• ITEMS:
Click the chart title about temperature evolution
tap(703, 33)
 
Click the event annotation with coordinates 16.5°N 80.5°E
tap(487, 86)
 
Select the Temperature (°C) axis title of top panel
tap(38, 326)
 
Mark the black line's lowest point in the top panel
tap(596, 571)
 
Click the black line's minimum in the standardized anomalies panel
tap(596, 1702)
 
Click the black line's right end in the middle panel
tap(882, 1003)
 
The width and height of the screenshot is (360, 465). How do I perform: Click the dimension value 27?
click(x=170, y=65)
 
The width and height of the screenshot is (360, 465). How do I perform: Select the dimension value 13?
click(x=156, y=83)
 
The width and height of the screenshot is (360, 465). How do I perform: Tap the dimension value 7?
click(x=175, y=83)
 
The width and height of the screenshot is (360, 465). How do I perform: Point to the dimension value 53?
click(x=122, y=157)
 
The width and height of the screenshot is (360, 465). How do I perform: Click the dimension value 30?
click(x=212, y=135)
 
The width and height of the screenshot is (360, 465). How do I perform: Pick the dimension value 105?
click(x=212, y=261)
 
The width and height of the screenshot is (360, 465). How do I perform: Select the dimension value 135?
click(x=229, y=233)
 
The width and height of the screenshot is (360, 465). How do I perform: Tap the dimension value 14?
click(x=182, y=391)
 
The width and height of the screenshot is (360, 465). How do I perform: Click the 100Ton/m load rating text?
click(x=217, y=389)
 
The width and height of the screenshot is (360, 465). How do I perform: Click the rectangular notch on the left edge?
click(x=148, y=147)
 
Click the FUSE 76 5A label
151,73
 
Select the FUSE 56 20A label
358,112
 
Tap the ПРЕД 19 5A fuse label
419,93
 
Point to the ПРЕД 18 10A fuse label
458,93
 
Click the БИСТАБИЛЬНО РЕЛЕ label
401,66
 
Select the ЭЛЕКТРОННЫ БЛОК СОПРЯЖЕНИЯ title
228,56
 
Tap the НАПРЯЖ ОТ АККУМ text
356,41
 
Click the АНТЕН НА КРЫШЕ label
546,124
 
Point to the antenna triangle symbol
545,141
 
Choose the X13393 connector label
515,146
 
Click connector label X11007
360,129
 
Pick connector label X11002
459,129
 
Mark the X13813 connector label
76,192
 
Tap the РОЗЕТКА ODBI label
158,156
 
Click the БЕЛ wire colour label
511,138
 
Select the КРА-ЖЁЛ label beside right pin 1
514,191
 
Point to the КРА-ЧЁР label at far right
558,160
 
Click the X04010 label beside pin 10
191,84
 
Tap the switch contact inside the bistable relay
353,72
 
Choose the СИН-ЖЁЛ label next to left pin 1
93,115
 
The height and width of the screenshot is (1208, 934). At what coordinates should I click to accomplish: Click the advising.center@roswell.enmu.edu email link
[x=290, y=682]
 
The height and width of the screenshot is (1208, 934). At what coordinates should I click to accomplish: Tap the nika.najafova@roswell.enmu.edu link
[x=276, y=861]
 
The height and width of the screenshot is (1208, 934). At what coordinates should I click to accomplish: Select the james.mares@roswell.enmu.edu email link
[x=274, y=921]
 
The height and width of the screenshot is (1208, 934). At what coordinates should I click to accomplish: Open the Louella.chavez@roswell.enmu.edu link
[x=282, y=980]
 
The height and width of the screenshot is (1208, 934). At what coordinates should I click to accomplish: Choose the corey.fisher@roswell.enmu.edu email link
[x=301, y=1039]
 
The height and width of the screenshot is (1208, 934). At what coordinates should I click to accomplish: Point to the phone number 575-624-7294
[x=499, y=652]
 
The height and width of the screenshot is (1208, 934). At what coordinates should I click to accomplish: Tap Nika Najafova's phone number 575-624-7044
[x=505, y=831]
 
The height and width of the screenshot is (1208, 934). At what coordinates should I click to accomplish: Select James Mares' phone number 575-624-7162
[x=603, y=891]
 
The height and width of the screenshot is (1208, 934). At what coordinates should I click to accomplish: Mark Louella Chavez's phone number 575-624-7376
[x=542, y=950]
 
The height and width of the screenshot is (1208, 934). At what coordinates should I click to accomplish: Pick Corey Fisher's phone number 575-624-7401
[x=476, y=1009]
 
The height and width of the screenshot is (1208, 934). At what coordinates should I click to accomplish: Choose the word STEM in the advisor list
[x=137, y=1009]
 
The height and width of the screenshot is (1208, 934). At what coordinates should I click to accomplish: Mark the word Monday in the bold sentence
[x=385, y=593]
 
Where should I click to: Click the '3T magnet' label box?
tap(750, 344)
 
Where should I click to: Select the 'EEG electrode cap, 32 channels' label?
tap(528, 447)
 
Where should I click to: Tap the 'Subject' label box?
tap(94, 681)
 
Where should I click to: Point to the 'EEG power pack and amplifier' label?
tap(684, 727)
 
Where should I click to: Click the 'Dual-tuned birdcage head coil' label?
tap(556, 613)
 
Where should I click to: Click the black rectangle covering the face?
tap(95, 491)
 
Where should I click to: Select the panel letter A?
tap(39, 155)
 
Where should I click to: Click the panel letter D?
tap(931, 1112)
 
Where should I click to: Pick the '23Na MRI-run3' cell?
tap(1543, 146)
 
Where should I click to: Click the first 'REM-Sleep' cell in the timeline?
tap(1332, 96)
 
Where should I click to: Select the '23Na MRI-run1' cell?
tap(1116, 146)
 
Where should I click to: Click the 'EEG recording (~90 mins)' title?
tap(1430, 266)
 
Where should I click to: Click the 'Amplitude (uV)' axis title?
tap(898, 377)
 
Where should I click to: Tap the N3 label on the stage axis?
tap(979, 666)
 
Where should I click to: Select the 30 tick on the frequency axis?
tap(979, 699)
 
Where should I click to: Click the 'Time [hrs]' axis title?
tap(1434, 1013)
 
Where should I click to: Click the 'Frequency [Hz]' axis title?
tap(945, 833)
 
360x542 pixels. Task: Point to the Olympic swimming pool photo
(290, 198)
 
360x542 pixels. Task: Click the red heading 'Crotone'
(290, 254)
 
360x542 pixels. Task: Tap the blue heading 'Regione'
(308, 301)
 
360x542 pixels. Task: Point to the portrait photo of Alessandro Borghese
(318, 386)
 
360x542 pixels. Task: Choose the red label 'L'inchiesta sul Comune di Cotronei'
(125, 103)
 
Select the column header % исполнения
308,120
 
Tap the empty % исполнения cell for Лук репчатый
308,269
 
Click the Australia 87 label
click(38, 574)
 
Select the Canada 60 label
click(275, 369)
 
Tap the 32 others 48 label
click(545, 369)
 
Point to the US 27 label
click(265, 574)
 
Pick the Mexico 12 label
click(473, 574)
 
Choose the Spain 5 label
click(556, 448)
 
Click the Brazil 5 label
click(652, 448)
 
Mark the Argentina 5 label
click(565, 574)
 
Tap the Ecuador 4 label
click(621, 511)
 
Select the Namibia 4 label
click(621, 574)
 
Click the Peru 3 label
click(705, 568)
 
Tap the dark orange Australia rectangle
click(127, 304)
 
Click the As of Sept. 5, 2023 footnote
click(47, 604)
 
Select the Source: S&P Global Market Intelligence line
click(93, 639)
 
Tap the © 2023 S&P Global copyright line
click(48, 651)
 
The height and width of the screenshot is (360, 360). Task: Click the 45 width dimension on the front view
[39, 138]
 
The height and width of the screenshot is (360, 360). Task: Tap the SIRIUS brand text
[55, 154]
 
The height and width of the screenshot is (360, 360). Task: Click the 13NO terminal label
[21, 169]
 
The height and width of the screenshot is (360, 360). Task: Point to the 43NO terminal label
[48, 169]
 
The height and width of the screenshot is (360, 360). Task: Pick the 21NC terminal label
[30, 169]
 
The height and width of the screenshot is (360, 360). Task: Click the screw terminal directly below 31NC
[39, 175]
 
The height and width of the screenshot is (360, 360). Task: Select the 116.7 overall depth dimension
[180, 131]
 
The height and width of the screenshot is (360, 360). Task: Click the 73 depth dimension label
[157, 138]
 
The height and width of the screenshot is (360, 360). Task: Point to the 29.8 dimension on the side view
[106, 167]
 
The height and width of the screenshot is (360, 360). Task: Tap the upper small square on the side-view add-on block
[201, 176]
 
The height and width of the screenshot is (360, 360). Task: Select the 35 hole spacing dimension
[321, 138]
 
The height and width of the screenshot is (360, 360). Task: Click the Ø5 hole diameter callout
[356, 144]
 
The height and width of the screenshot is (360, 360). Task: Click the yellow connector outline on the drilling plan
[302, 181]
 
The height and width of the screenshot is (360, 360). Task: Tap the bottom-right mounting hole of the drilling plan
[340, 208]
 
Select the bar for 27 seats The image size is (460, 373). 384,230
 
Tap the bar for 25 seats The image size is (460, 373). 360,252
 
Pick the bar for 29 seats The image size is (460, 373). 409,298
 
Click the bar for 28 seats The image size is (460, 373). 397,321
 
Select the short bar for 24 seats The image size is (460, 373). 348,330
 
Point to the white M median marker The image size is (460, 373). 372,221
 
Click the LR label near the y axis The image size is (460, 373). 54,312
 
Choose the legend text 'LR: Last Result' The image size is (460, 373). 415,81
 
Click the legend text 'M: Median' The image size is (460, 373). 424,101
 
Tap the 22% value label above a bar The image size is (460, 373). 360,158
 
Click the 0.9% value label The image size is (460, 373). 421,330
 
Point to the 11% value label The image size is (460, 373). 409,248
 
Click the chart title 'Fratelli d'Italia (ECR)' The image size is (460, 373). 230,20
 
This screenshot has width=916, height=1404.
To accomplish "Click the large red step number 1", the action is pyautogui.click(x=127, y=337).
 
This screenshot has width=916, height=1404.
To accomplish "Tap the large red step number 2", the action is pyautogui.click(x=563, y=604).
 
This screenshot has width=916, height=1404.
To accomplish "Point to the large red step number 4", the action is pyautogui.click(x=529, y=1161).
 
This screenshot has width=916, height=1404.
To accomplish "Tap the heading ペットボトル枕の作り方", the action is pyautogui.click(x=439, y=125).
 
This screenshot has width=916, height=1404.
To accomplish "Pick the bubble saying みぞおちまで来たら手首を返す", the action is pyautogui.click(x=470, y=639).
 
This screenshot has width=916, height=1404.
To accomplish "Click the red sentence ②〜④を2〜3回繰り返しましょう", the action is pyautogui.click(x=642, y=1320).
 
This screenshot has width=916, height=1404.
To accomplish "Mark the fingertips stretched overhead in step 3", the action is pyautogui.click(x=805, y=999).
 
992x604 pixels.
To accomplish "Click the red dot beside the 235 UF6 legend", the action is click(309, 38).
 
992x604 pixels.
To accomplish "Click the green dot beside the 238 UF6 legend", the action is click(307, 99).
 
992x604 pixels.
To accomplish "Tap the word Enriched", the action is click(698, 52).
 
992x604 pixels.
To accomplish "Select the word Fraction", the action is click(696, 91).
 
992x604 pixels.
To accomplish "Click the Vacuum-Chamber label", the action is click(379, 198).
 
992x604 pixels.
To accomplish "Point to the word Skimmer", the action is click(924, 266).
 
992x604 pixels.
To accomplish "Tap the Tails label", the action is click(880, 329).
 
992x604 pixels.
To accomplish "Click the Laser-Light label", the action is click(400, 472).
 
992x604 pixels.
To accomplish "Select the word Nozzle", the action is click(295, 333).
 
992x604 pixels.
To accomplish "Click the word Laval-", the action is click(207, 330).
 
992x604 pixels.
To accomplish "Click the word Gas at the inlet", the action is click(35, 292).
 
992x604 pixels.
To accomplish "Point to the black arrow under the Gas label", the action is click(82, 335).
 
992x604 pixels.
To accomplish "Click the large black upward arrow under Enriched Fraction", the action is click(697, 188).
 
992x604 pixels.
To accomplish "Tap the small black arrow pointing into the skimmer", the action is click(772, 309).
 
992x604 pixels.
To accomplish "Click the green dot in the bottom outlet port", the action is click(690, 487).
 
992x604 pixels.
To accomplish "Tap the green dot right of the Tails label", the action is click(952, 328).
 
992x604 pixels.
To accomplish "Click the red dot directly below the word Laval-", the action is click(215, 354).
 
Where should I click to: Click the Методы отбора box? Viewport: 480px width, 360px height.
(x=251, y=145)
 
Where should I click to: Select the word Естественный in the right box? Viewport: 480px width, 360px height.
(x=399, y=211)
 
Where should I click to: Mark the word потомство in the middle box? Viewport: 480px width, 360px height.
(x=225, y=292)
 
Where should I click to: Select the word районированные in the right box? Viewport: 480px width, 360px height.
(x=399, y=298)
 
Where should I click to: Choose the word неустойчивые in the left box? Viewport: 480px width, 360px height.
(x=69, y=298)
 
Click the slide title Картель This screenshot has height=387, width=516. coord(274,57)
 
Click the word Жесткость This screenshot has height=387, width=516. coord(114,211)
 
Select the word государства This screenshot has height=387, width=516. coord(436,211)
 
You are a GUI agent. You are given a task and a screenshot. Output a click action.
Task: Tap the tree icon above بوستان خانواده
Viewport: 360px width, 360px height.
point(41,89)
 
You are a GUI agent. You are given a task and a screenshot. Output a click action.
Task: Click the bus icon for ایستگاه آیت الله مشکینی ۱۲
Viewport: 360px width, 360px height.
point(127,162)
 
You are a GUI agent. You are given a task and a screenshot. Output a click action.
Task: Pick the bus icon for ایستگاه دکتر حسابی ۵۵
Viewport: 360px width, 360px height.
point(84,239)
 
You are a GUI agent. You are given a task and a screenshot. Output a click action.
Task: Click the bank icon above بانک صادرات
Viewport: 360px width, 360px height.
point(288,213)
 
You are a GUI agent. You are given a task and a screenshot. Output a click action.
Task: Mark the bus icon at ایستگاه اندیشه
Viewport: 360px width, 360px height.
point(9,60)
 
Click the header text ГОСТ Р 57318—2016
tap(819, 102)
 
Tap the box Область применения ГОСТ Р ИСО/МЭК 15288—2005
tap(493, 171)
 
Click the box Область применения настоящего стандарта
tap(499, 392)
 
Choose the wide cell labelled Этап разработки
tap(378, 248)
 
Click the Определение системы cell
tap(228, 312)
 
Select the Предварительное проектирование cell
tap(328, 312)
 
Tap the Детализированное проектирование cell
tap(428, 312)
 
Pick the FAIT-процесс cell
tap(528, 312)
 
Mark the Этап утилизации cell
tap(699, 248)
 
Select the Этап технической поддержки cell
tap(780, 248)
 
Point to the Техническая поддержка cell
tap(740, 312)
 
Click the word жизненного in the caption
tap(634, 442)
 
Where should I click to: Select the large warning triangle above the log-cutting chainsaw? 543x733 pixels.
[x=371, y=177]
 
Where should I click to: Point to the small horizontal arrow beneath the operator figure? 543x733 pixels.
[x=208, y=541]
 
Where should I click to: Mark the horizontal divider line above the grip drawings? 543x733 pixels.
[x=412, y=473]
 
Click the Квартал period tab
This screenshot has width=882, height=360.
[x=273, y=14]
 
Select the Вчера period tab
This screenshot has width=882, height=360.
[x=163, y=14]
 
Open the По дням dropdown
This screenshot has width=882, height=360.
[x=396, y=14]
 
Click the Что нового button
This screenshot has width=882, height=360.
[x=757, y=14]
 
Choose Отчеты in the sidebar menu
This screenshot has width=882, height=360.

• THE TASK: Copy the items above verbatim, from the line with "Tap the switch" up to and including the line with "[x=505, y=831]".

• ANSWER TO THIS EXERCISE:
Tap the switch contact inside the bistable relay
353,72
 
Choose the СИН-ЖЁЛ label next to left pin 1
93,115
 
The height and width of the screenshot is (1208, 934). At what coordinates should I click to accomplish: Click the advising.center@roswell.enmu.edu email link
[x=290, y=682]
 
The height and width of the screenshot is (1208, 934). At what coordinates should I click to accomplish: Tap the nika.najafova@roswell.enmu.edu link
[x=276, y=861]
 
The height and width of the screenshot is (1208, 934). At what coordinates should I click to accomplish: Select the james.mares@roswell.enmu.edu email link
[x=274, y=921]
 
The height and width of the screenshot is (1208, 934). At what coordinates should I click to accomplish: Open the Louella.chavez@roswell.enmu.edu link
[x=282, y=980]
 
The height and width of the screenshot is (1208, 934). At what coordinates should I click to accomplish: Choose the corey.fisher@roswell.enmu.edu email link
[x=301, y=1039]
 
The height and width of the screenshot is (1208, 934). At what coordinates should I click to accomplish: Point to the phone number 575-624-7294
[x=499, y=652]
 
The height and width of the screenshot is (1208, 934). At what coordinates should I click to accomplish: Tap Nika Najafova's phone number 575-624-7044
[x=505, y=831]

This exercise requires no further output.